Although, high-grade spondylolisthesis is a contraindication to interspinous spacer placement, there is limited data regarding the clinical outcome of patients with grade 1 spondylolisthesis treated with X-Stop compared to those without spondylolisthesis prior to surgery. A randomized control trial by Anderson et al. (17) found significantly better ZCQ and SF-36 scores in patients with pre-existing grade 1 spondylolisthesis that underwent X-Stop Implantation compared to patients treated conservatively. However, this study did not compare clinical outcomes of patients with and without spondylolisthesis following X-Stop implantation. In our study, patients with preexisting grade 1 spondylolisthesis showed significantly greater improvement in VAS and ZCQ scores compared to those without spondylolisthesis. To our knowledge, our study is the first to report statistically significant improvements in clinical outcomes in patients with grade 1 spondylolisthesis compared to those without spondylolisthesis at two years post-surgery.

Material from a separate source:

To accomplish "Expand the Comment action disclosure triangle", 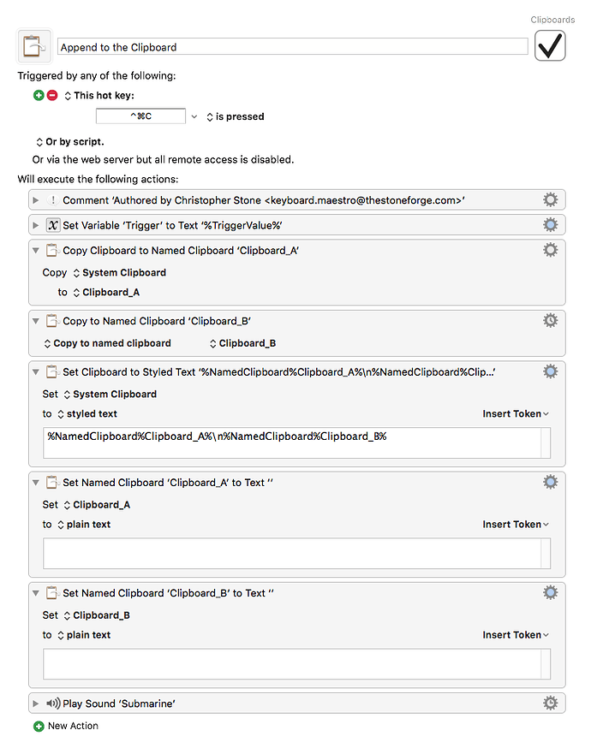I will point(36,200).
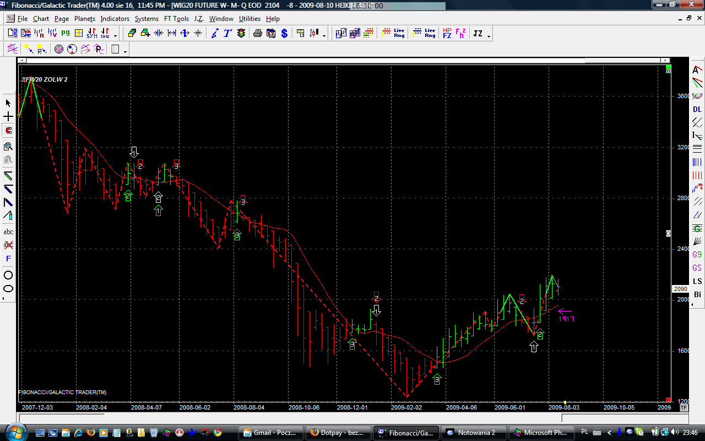Viewport: 705px width, 441px height.
Task: Click the DL tool in right sidebar
Action: [697, 109]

In our study, we were able to show that X-Stop is a safe and effective treatment for NIC in patients with LSS. The interspinous process implant provided marked relief of symptoms with sustained beneficial outcomes at up to two years of follow-up. The minimally invasive device was implanted under local anesthetic and the procedure had minimal blood loss in all 50 patients. In addition, the minimally invasive implantation permitted subsequent decompression if necessary for patients who failed to have resolution of their symptoms.

Due to the retrospective nature of the patients’ pre-operative symptoms, the study is subject to inherent bias and confounding variables. In addition, although we had one of the largest case series reported for X-Stop, our series can be confounded by selection bias in that we did not have randomization to non-surgical, X-Stop, and/or decompression treatment arms. Lastly we had a significant amount of individuals lost to follow-up despite repeated attempts to contact patients. We therefore cannot make any judgments on the outcomes of these patients.

With the growing elderly population, LSS will continue to be a leading cause of spinal surgery in the future. X-Stop, an interspinous process implant, can significantly improve patients’ NIC symptoms with minimal surgical risks especially in the frequently encountered elderly patient with LSS accompanied by multiple medical co-morbidities. Further studies with longer follow-up and direct comparison of X-Stop versus laminectomy are underway.